John Constable, The Haywain

1821, England, Romanticism - Oil on canvas - Exhibited at the Paris Salon in 1824 - He is, in fact, largely responsible for reviving the importance of landscape painting in the 19th century. A key event, when it is remembered that landscape would become the primary subject of the Impressionists later in the century. - The Hay Wain does include an element of genre (the depiction of a common scene), that is the farm hand taking his horse and wagon (or wain) across the stream. But this action is minor and seems to offer the viewer the barest of pretenses for what is virtually a pure landscape. Unlike the later Impressionists, Constable's large polished canvases were painted in his studio.

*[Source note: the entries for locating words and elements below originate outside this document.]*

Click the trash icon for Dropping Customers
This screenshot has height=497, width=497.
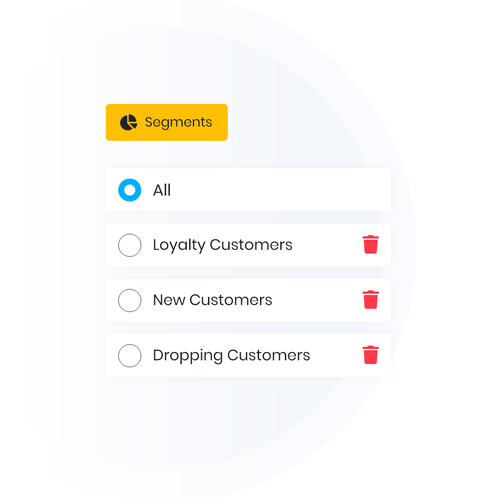pyautogui.click(x=371, y=355)
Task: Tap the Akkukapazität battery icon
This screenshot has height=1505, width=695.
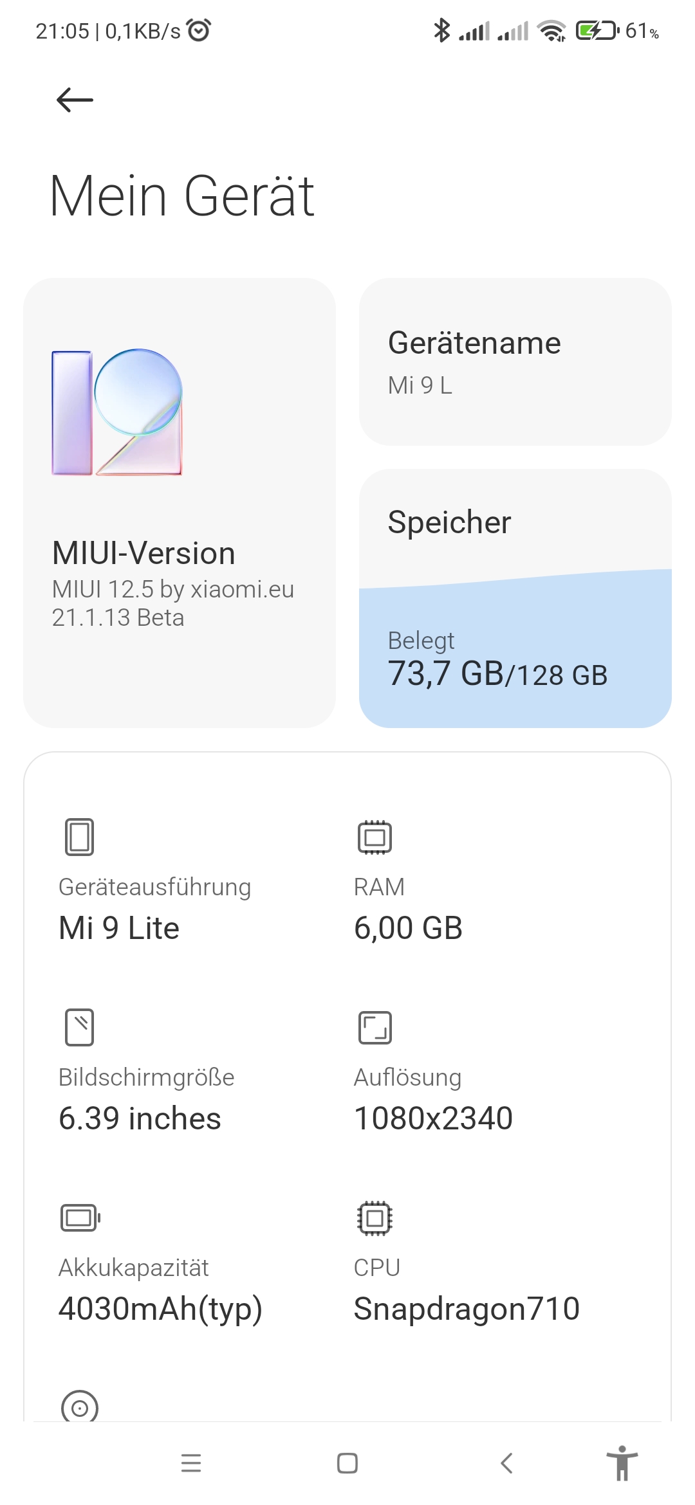Action: tap(80, 1218)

Eugene Delaxcroix, Death of Sardanapalus

1827, France, Romanticism - Neoclassical: very rigorous construction of space where you can clearly see where everything is in relationship to everything else - oil on canvas - huge canvas - height of romantic painting - Destroys everything that he finds pleasure in - End of his possessions, painting about corruption, violence and luxury - we have a painting FULL of objects (all the king's luxurious possessions such as gold, jewels and horses) and the space isn't strategically constructed rather filled up - Neoclassical paintings are very rational - Uses "brilliant" color in this painting that gives a passionate and emotional look ; neoclassical paintings are more normal toned

J.M.W Turner, Rain, Steam, and Speed

1844, England, Romanticism - Oil on canvas - Time when the railway was a brand-new way of traveling & was changing society dramatically by connecting cities and people - most significant symbol of industrialisation - Captures this feeling due to the speed at which the train is approaching & the rain pounding - You, as the viewer, can almost FEEL the wetness of the day and hear the sound of the train -Highlights contrast between old, rural England this changing industrial society - Atmospheric effects, thick paint & very abstract (a little unreadable) - Mostly about industrialisation and this powerful new "thing" and the portrayal between the relationship between man and nature (reminds us of the abstraction of the 20th century in many ways)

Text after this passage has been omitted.